Como despertará a Turquia amanhã?
Análise Jorge
Almeida Fernandes / 30 mar 2014 / PÚBLICO
Deveriam ser
meras eleições locais. Mas não são. “Porque estes não são tempos normais. Vamos
despertar na segundafeira com uma nova Turquia”, escreve o colunista Semih Idiz
no diário Hürriyet. Que Turquia? Não sabemos. Tayyip Erdogan transformou estas
eleições numa questão de “vida ou morte” e na luta contra uma “aliança do mal”
que o quereria destruir. Pede que o eleitorado lave o seu nome das acusações de
corrupção. “Mas a luta real, sejam quais forem os resultados de domingo, serão
as eleições presidenciais deste ano e as legislativas previstas para o próximo
ano”, conclui Idiz. A oposição aceitou a batalha de “nacionalizar” as eleições
locais. Está em jogo, dizem os seus dirigentes, a escolha entre democracia e um
regime autoritário.
O rastilho do
confronto remonta a 17 de Dezembro, com a eclosão daquilo a que se chamou uma
“guerra civil islâmica”, entre Erdogan e a comunidade religiosa e educativa
Hizmet (Serviço), de Fethullah Gülen, um pensador sufi que reside nos Estados
Unidos desde 1998 e acusa o regime de ser “crescentemente autocrático” (ver
PÚBLICO de 12 e 19 de Janeiro).
Um procurador de
Istambul — suspeito de estar ligado a Gülen — ordenou dezenas de detenções por
corrupção, atingindo personalidades próximas do Partido da Justiça e do
Desenvolvimento (AKP, no Governo), provocando a demissão de três ministros. A
seguir, foi a vez de Erdogan e os filhos serem postos em causa. O
primeiro-ministro acusa Gülen de liderar um “golpe de estado” e de controlar um
“estado paralelo”, na magistratura e na polícia.
A Justiça foi
colocada sob tutela governamental. Foi cerceada a liberdade de informação. Foram
“saneados” milhares de polícias e magistrados. Está em curso “uma caça às
bruxas”, escreve o analista liberal Mustafa Akyol.
Erdogan tem uma
concepção “maioritária” da democracia: quem vence as eleições não deve ser
limitado nem pelos direitos da minoria nem pela liberdade de imprensa, nem
sequer pela separação dos poderes. Desvaloriza a legitimidade da Justiça face
ao veredicto eleitoral: “Na Turquia é o povo quem decide.” Figuras do AKP, como
o Presidente Abdullah Gül ou os vice-primeiros-ministros, Bülent Arinç e Ali
Babacan, afirmam que a democracia é algo mais do que eleições. Divergem de
Erdogan mas temem dividir o partido. Erdogan está em declínio, ferido na sua
legitimidade, mas é quem está no comando. E é esse comando que se joga nas
eleições de hoje.

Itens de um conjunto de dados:
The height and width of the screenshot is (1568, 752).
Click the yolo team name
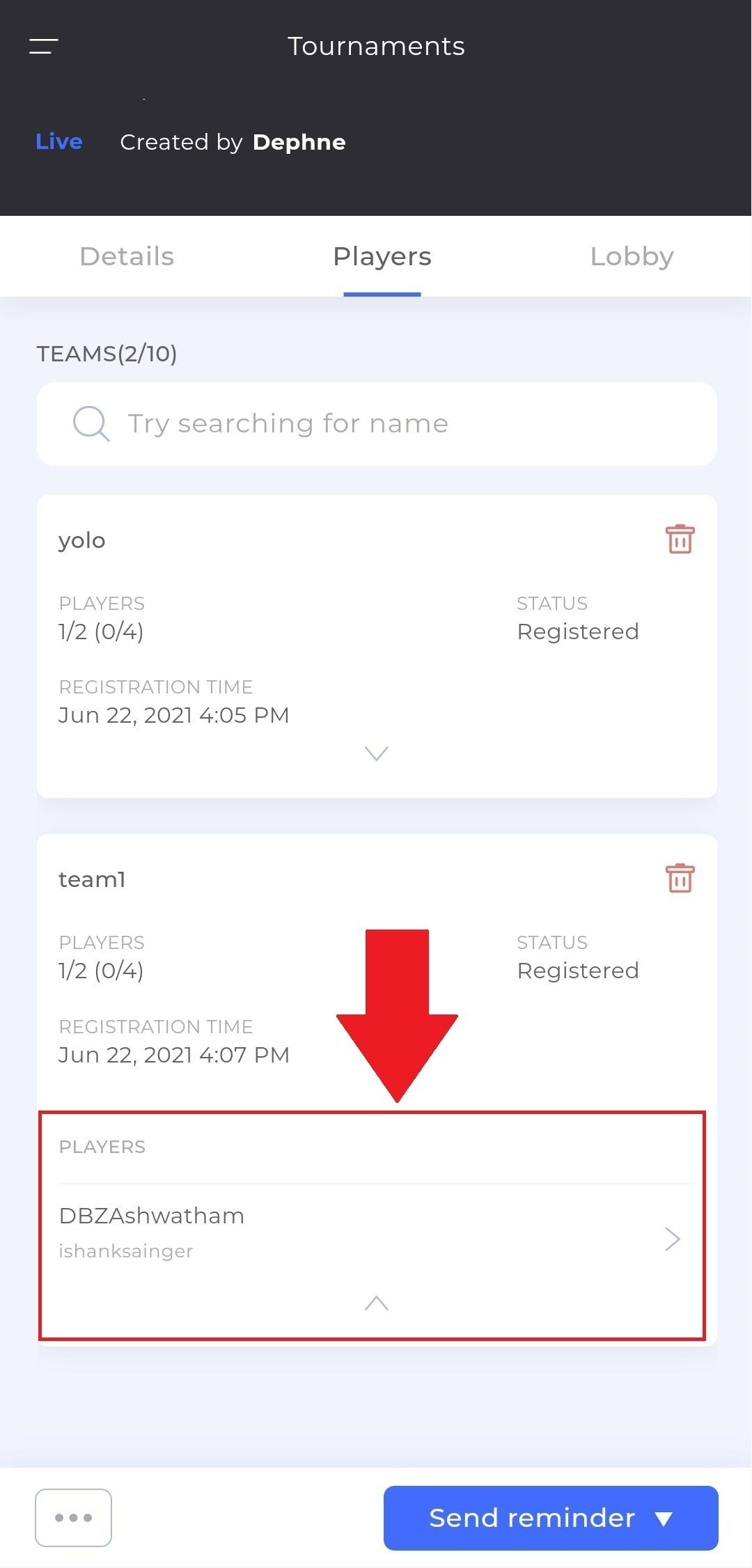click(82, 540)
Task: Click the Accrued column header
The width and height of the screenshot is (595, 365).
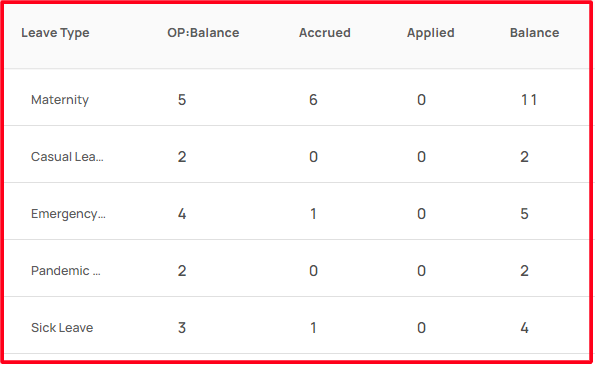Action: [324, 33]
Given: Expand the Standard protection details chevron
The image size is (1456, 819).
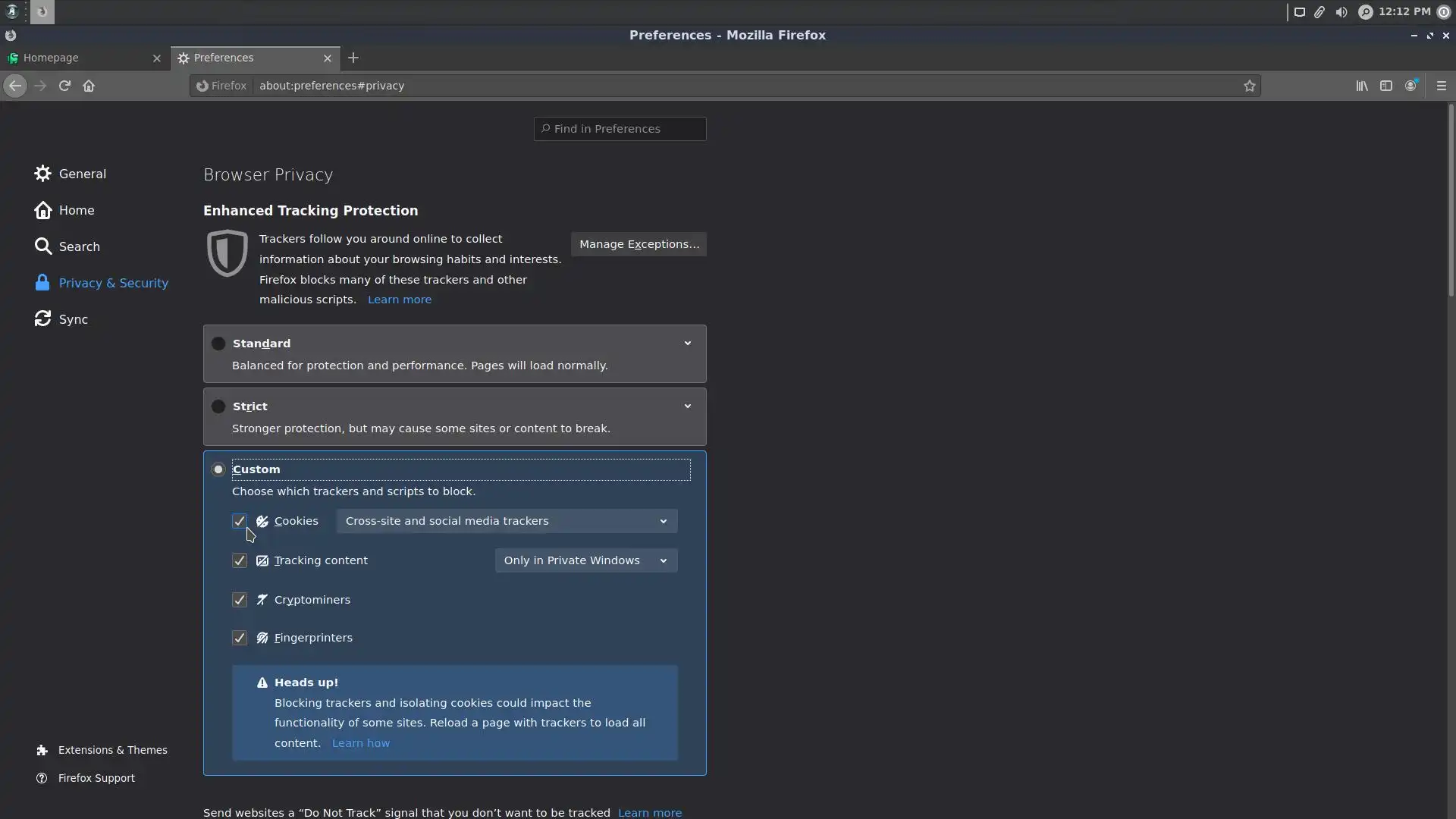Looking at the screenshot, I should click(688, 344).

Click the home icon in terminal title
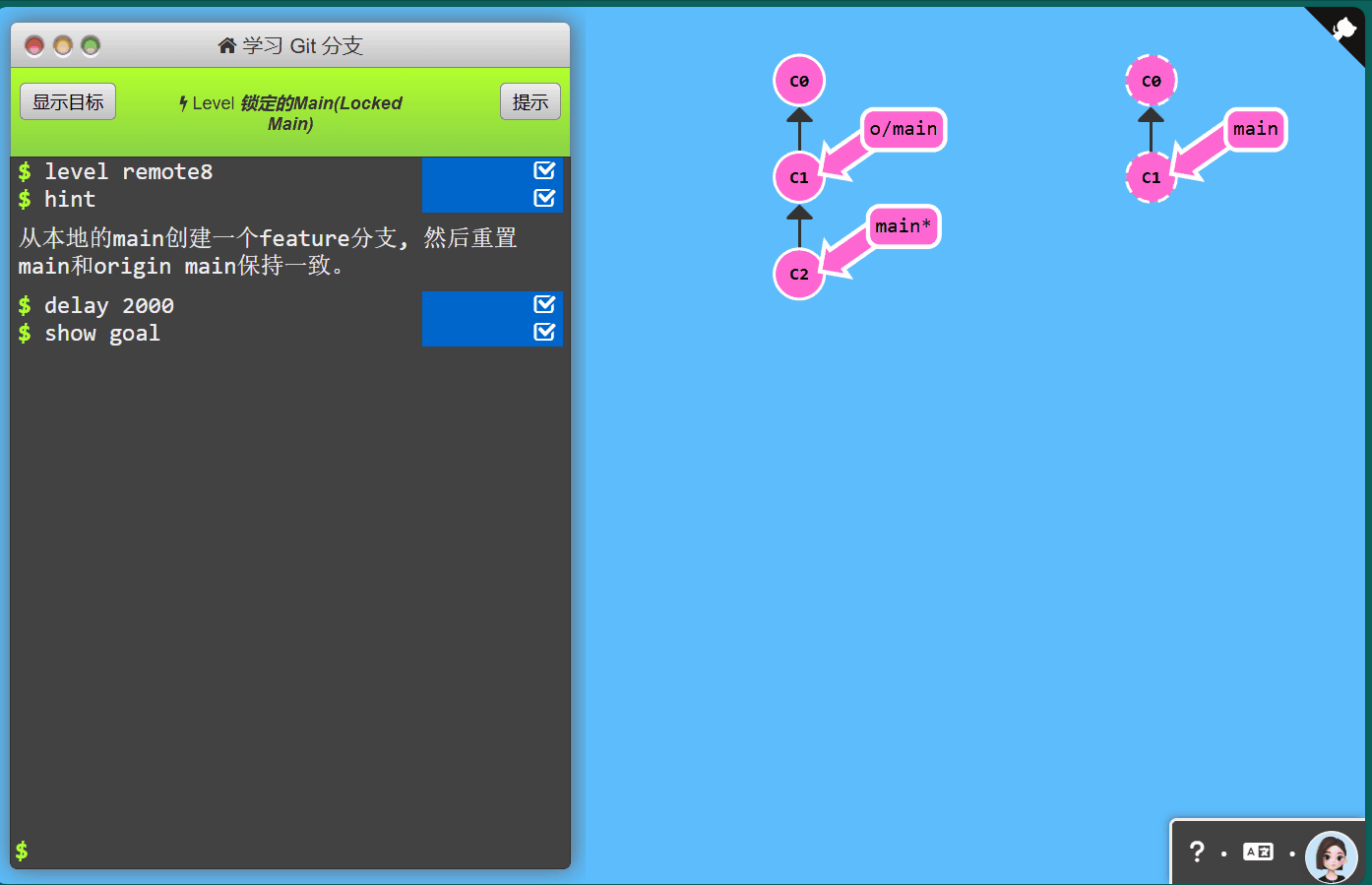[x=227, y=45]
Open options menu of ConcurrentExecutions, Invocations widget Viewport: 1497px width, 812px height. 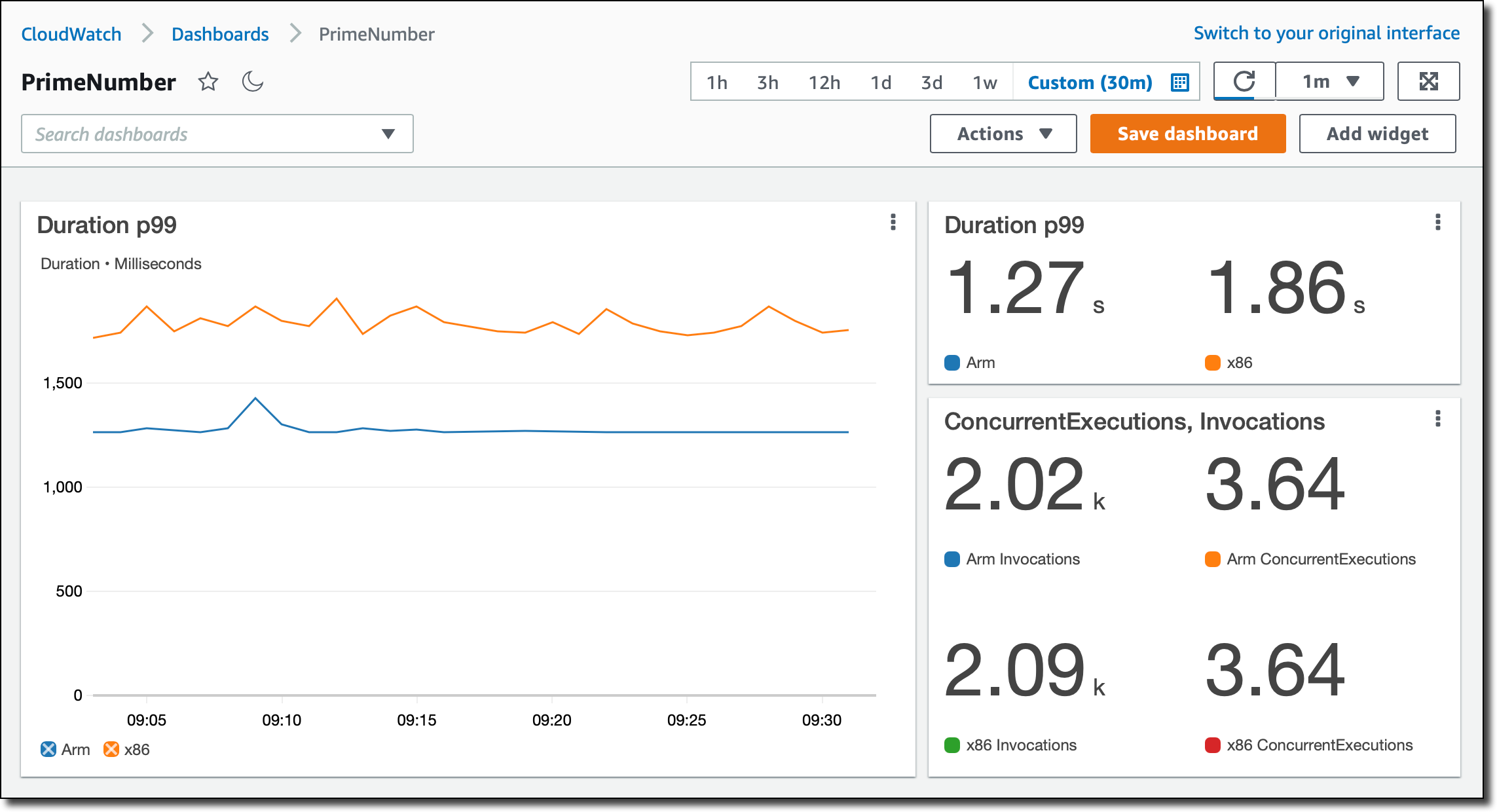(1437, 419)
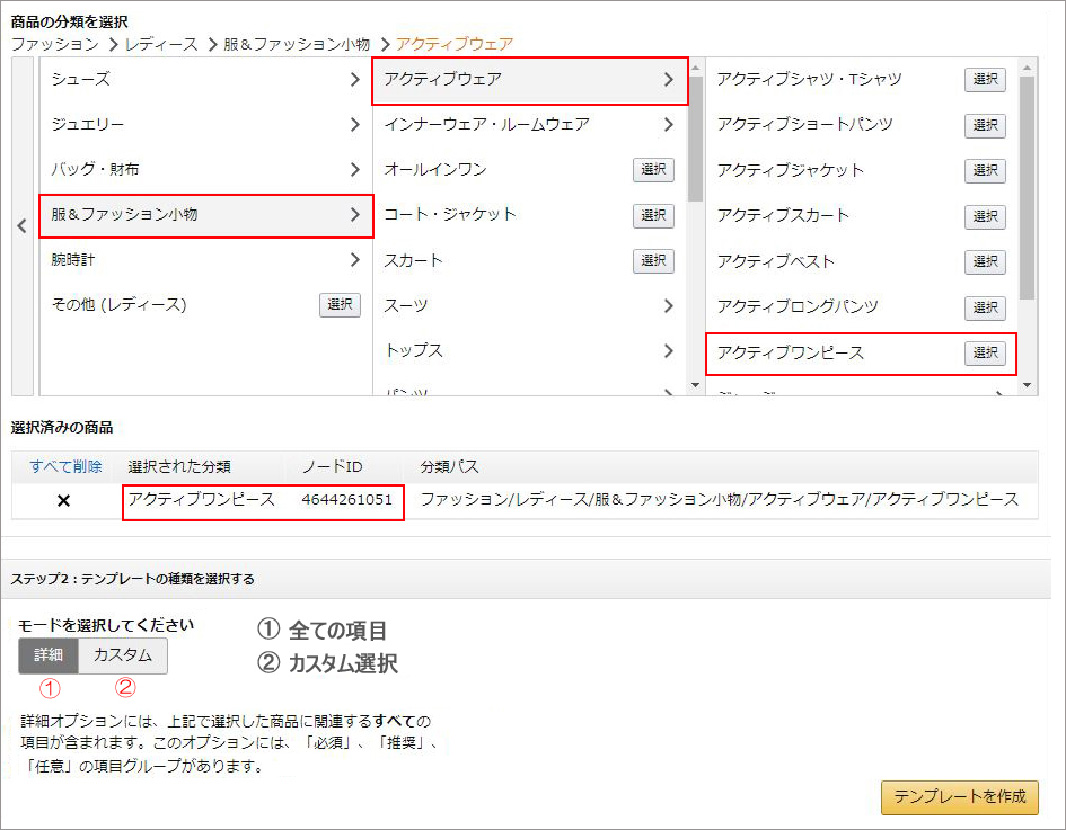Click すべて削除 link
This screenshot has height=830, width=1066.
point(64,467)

LISTA DE EXERCÍCIOS:
A: No texto sobre as eleições na Turquia, desde que ano vive Fethullah Gülen nos Estados Unidos?
B: Copie do texto sobre as eleições na Turquia o trecho que começa em "Um procurador de" e termina em "liberal Mustafa Akyol.".
C: Liste todas as figuras do AKP que, segundo o texto sobre as eleições na Turquia, afirmam que a democracia é algo mais do que eleições.

EXERCÍCIOS RESOLVIDOS:
A: Desde 1998.

B:
Um procurador de
Istambul — suspeito de estar ligado a Gülen — ordenou dezenas de detenções por
corrupção, atingindo personalidades próximas do Partido da Justiça e do
Desenvolvimento (AKP, no Governo), provocando a demissão de três ministros. A
seguir, foi a vez de Erdogan e os filhos serem postos em causa. O
primeiro-ministro acusa Gülen de liderar um “golpe de estado” e de controlar um
“estado paralelo”, na magistratura e na polícia.
A Justiça foi
colocada sob tutela governamental. Foi cerceada a liberdade de informação. Foram
“saneados” milhares de polícias e magistrados. Está em curso “uma caça às
bruxas”, escreve o analista liberal Mustafa Akyol.

C:
Abdullah Gül (Presidente)
Bülent Arinç (vice-primeiro-ministro)
Ali Babacan (vice-primeiro-ministro)